Over in the corner, Bob Dylan was working on his first album. Jack Kerouac started the regular jazz poetry nights. And Lenny Bruce would come over and hang out after his sets at the Gaslight. Le Figaro Café was quite a nucleus for artists after its late 1950’s debut in New York’s Greenwich Village. But that crowd would do a doubletake if they could see it today.
In the revolving door that is often the restaurant scene, some New York classics have been resurrected but completely transformed in recent years in this historic neighborhood downtown. Just around the corner on Macdougal Street, Dante, which opened in 1915 as Caffe Dante, represents the most dramatic change: formerly an old fashioned coffeehouse, now named one of the best bars in the world with an extensive, somewhat Italian menu, an offshoot a few blocks away in the West Village and a branch opening next spring at the Maybourne Beverly Hills.
Le Figaro Cafe shared similar DNA and its transformation is as dramatic. Now called simply Figaro Café, this former and somewhat basic coffeehouse is now stylized and chic with wide green banquettes, 50s/60’s style geometric light fixtures, a 25 foot centerpiece bar with bottles stacked on shelves so high that they require a library ladder to reach. Only the vintage copies of Le Figaro, the French magazine that lined the walls in the original décor, inspiring the name, remain; co-owner Mario Skaric and the restaurant’s designer DM Design found copies from the 50s and 60’s in a Paris archive and used them to supplement the few pieces of the original that survived. In an homage to the original’s era, Skaric’s wife Marta created the musical soundtrack which veers from Ricky Nelson to Sinatra.
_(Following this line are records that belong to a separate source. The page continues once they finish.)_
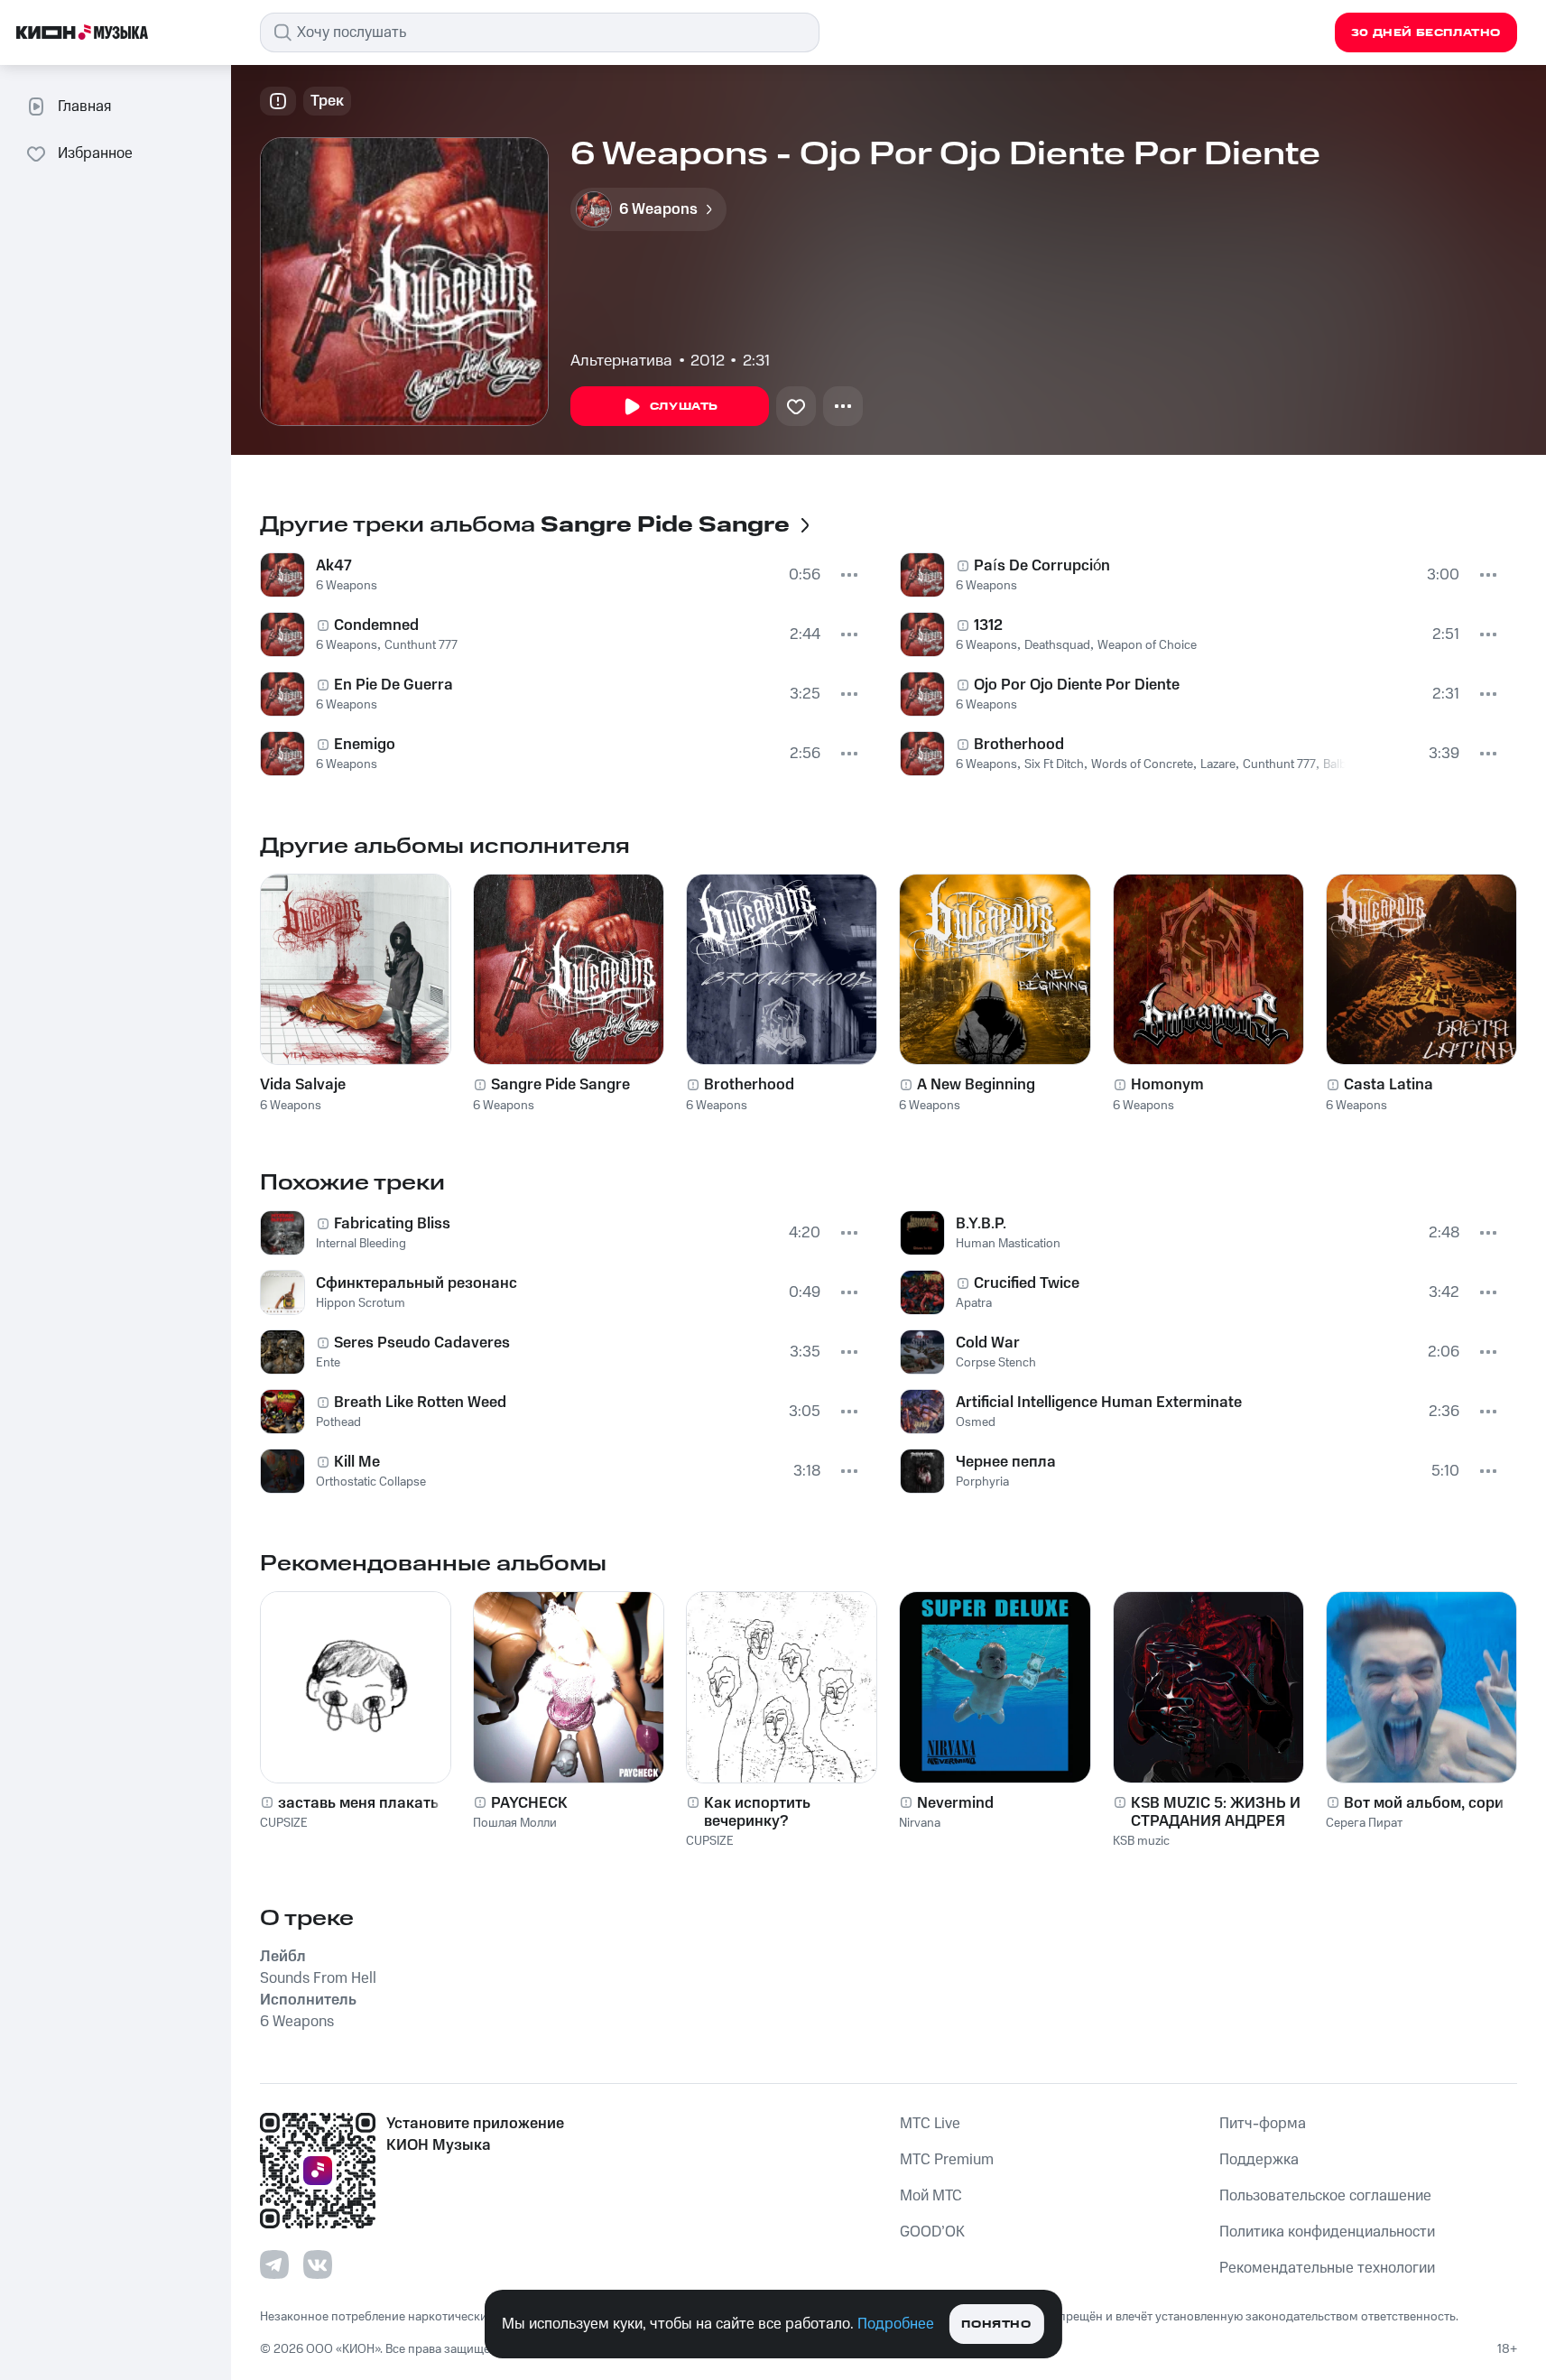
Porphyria (982, 1482)
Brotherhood (1019, 744)
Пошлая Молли (515, 1823)
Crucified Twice (1026, 1283)
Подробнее (895, 2324)
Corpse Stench (996, 1363)
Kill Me (357, 1462)
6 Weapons (346, 586)
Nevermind (955, 1803)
The couple, along with partner Florence Zabokritsky, had prior restaurant experience with, among others The Standard Grill, and had been looking for another place in the neighborhood to expand. Le Figaro Café, which had gone through several previous incarnations, had been dark since 2008. “When we dove into researching the significance of the space, we knew we wanted to be a part of the long and storied history of Figaro,” says Skaric. “We would pay proper homage to it and give it a new life as a gathering space for modern crowds.”
Following the new decor, that new life took root first in the cocktails, classic in some cases, creative, modern spins in others. A Figaro Negroni infuses the classic recipe with grapefruit liqueur, and the Uppers and Downers, a take on an espresso martini, keeps it sweet with maple syrup, and caffeinated with Mr. Black Coffee Liqueur. A lighter brunch option than the standard Bloody Mary called the Hang On Little Tomato makes inventive use of tomatillo juice and a dash of Chareau Aloe Liqueur.
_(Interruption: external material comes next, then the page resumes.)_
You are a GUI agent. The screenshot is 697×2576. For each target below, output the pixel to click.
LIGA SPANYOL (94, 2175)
The menu, designed as modern American, intentionally offers something for everyone. “We thought there were already so many Italian restaurants in the neighborhood,” says Skaric. For light bites, there are flatbreads such as black truffle pecorino with rosemary, walnuts and red grapes and caramelized porcini mushrooms and fontina; tuna tartare; salads such as the Figaro salad with Bibb lettuce, cucumber, avocado, ricotta salata, cranberries, walnuts and house vinaigrette and burrata with roasted red and yellow beets, candied beets, crushed pistachios, extra virgin olive oil and toasted sourdough. Skaric has a fondness for beef so there are burgers with Wagyu and a combination of short rib and brisket served with caramelized onions and a spicy aioli. At dinner there are grilled ribeyes and hanger steaks but also tasty versions of grilled pork chops, Faroe Island salmon, duck leg confit and branzino. In another homage to the cakes served along with the coffee for which the original café was known, desserts are an important part of the menu including creations such as lemon whipped cheesecake and baked s’mores Alaska for two. Continuing a tradition, the coffee is provided by Porto Rico Importing Co.nearby on Bleecker Street, as the current owner’s grandfather did for the original.
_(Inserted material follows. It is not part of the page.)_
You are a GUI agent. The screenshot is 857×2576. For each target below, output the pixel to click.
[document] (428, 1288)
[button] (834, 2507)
Skaric hopes that this past/present combination succeeds for business reasons, of course, but also as a benefit for the neighborhood. “I think Figaro adds to a wave of reawakening Greenwich Village – for too long exorbitant rents made the area into a neighborhood of empty storefronts. Landlords filled the spaces with fast food spots, chain restaurants or banks” he says. “The new Figaro Café can be what the old one was – a neighborhood oasis, everyone’s favorite go-to bar, a choice for a family night out or a date. We think we created just that.”